We are dab hands at commemoration, though not at examining the events we commemorate or how we've lived up to the invariably noble ideals of a glorious past.
The first Dail sat 80 years ago, on January 21st, 1919. It confirmed the Declaration of Independence as proclaimed in 1916 and ratified the Democratic Programme on which it proposed to build the republic.
The programme was radical, even by the standards of the time: two years after the Russian Revolution, months after the end of the first World War, on the eve of the Peace Conference at Versailles where the map of Europe would be redrawn.
My father-in-law, Frank Kelly, was one of those who stood guard inside the Mansion House while the First Dail was in session. He was a Londoner, a member of the IRB who'd never been in Ireland until he arrived to take part in the Rising.
Three years later he was on Michael Collins's headquarters staff and not only helped guard the Dail but took part in the removal of one of its members, Eamon de Valera, from Lincoln Jail. (An English accent came in handy.)
Fifty years on, the Rising was not so much commemorated as celebrated, with special fervour and for an obvious reason: a Presidential election was in the offing and Dev, the last surviving commandant, not only held the office but was a candidate for re-election.
The First Dail was commemorated with considerably less enthusiasm in 1969 and there was a distinct lack of enthusiasm for an examination of the Democratic Programme and how governments of the new state had measured up to it.
The programme, you see, had declared that sovereignty extended not only to the people but to material possessions, soil and its resources, all the wealth and all the wealth-producing processes "within the nation".
Invoking the authority of "our first President, Padraig Mac Phiarais," it had announced: "With him we reaffirm that all right to private property must be subordinated to the public right and welfare."
It insisted that the Government's first duty was to ensure that "no child shall suffer hunger or cold from lack of food, clothing or shelter" and that it should introduce "a sympathetic scheme for the care of the nation's aged and infirm".

#### [Directives]
1. Using the piece on the First Dail, decide whether each statement agrees with it: (a) Frank Kelly had lived in Ireland before the Rising; (b) the First Dail sat on January 21st, 1919; (c) the First Dail was commemorated with great enthusiasm in 1969. For each, give yes or no and quote the words that settle it.
2. Carry on the piece on the First Dail, starting after its final sentence.
The lines after this have nothing to do with the work here.

#### [Record list]
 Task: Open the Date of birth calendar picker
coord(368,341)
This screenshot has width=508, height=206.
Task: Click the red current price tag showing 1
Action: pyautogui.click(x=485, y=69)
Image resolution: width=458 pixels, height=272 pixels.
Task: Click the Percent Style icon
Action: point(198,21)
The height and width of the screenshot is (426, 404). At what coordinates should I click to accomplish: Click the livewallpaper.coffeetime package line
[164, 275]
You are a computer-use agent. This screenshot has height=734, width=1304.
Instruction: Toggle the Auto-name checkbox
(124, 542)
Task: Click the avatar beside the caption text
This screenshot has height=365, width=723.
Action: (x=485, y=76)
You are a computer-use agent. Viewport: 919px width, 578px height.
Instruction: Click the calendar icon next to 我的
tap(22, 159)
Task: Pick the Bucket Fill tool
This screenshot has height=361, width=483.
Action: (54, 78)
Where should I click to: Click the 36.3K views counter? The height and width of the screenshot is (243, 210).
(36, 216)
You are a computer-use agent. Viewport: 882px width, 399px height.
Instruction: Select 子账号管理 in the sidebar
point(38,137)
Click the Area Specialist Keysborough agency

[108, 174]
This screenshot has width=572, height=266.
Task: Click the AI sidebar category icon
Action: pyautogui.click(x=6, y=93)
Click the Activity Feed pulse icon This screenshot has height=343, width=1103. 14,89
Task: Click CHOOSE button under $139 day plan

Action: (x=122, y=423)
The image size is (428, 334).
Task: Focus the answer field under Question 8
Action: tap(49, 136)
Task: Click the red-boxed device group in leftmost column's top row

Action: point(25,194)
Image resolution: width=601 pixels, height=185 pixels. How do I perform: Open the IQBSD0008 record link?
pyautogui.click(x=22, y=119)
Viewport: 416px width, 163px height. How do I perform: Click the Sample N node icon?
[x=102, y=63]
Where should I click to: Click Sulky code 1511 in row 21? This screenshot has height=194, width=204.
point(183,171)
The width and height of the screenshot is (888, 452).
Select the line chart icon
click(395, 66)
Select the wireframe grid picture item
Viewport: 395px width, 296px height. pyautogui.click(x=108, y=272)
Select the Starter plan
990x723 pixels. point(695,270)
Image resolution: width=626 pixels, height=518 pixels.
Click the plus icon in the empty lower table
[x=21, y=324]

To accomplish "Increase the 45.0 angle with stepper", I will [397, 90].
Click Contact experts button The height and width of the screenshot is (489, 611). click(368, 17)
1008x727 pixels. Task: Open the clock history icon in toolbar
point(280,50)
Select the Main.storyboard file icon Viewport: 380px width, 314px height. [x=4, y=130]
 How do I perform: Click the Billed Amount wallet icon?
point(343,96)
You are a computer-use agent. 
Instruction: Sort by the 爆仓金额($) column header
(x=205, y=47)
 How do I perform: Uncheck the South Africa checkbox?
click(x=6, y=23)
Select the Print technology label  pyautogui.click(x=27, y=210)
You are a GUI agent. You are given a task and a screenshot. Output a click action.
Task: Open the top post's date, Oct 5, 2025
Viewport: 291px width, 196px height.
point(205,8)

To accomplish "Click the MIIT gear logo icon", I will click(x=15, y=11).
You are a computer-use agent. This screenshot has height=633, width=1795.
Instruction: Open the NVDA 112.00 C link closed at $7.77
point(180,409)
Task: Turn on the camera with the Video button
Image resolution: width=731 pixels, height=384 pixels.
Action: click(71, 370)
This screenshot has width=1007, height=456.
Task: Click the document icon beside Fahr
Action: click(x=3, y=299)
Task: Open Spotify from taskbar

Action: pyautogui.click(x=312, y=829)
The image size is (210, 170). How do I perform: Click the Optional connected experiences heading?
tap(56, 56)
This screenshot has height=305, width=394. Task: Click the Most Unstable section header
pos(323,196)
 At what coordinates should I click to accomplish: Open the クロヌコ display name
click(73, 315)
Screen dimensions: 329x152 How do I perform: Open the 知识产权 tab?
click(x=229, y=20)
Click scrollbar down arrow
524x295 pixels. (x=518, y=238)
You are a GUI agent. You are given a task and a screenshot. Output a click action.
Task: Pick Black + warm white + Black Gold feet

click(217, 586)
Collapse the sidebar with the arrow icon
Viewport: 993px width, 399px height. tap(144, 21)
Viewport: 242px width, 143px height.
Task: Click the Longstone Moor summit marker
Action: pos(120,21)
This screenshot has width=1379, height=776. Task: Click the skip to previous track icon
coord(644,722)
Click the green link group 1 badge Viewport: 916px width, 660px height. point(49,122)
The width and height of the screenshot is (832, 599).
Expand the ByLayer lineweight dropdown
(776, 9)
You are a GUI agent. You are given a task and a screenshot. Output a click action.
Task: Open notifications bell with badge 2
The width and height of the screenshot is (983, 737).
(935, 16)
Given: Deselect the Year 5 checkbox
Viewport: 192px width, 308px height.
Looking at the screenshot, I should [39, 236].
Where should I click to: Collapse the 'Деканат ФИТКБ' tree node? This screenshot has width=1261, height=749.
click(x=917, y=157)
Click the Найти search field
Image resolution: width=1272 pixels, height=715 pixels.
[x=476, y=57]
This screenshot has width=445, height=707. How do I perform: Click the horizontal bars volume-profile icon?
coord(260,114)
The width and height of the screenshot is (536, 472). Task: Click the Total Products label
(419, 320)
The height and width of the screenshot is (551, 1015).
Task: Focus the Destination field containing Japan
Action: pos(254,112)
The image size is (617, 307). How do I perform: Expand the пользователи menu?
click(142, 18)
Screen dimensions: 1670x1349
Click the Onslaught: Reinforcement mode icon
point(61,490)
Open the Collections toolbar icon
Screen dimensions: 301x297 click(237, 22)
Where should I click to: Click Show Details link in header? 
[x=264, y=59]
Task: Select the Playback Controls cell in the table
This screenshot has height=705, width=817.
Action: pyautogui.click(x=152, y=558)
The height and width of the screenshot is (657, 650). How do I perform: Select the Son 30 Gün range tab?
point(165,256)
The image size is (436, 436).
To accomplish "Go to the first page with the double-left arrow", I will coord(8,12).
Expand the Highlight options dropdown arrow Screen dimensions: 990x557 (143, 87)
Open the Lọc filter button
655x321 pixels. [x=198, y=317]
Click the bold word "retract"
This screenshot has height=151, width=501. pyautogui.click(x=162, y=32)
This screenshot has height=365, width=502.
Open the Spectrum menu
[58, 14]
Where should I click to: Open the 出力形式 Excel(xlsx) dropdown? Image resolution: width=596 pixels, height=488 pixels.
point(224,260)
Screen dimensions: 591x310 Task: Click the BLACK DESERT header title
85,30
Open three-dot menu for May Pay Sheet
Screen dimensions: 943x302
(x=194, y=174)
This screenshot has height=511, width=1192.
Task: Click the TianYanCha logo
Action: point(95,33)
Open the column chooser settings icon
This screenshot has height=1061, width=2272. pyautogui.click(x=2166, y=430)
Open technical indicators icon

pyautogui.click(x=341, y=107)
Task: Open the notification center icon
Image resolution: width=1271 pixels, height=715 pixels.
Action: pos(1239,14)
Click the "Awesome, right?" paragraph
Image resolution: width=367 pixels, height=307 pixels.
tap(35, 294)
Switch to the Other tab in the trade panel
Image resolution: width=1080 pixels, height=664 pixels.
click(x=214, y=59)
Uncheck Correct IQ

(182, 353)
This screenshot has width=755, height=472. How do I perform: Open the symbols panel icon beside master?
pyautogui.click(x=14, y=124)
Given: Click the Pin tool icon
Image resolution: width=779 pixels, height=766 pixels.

#### [Results of the tasks]
1.
(a) No: "He was a Londoner, a member of the IRB who'd never been in Ireland until he arrived to take part in the Rising."
(b) Yes: "The first Dail sat 80 years ago, on January 21st, 1919."
(c) No: "The First Dail was commemorated with considerably less enthusiasm in 1969"

2.
With other governments, it should devise "a standard of social and industrial legislation with a view to a general and lasting improvement in the conditions under which the working classes live and labour".
High-minded stuff, as some politicians and commentators say nowadays when they are about to decide that in the real world it's all unrealistic and unaffordable.
The real world, they would have you know, is where there are no children or elderly in need of care, illness is scheduled so as not to tax the health services, and the best that can be done for the working class is to "incentivise" them.
Frank and I talked about the Rising, the Democratic Programme and the success or failure of the republic, over pints in Murphy's of Rathgar, on our way home from the commemorations in 1966 and 1969.
He took a view common to many, perhaps most, of those who'd had a hand in the War of Independence: the aim was to set up an independent state, not to decide what kind of state it should be.
The Democratic Programme, as Ruairi Quinn pointed out on Dunlop and Finlay the other night, was the work of the Labour leader, Tom Johnson, which explained its egalitarian tone.
In Frank's view, it had been adopted by the Sinn Fein members, 27 of whom were present in the Mansion House (34 were in jail) for the sole purpose of ensuring Labour's continuing support in the campaign for independence.
"We won the right to run our own show," he said. "It was up to those who followed us to decide what they wanted to make of it."
This, as far as he was concerned, was a matter of fact. What he and his colleagues had set out to do was to secure independence. And nothing would be allowed to interfere with that.
He drank his pint and returned, practical as usual, to the business of guarding the first Dail: decisions recorded in an accounts ledger, all but indecipherable lest they fall into enemy hands; every scrap of paper picked up, pocketed and burned because you never knew what members' notes might tell.
All we knew about it in the 1960s was how secret it had been. We hadn't heard of the Democratic Programme and its egalitarian tone; indeed, most people of my generation had heard little or nothing about the First Dail.
But the programme's tone was echoed in the social and political campaigns of the time.
The Dublin Housing Action Committee won support for its demands on behalf of the city's homeless. Other groups concentrated on the ownership and exploitation of fisheries and mineral resources. The women's movement gathered strength.
But the 1970s did not turn out to be socialist and, as attention switched first to Northern Ireland, then to the economy, it seemed as if the demand that Labour must wait - acknowledged by the party in 1918 - would forever undermine its ambitions.
Now, as Labour and Democratic Left unite, some in Fianna Fail and Fine Gael look to a resumption of the 2 1/2 -party system, though with a new condition: Fianna Fail is as open to offers as Fine Gael ever was.
Offers of support, of course.
But we are as far as ever from the ideals of the Democratic Programme. The problems which gave rise to the promise of 1918 provoked the campaigns of the 1960s. And they're still with us, though with some differences.
Now, we are richer and more divided than ever. The value of every service, every need, every political promise, is measured in cash.
This week Brian Cowen, who is Minister for Health, at a moment of indisputable crisis in the health services, told Pat Kenny: "I represent the taxpayer."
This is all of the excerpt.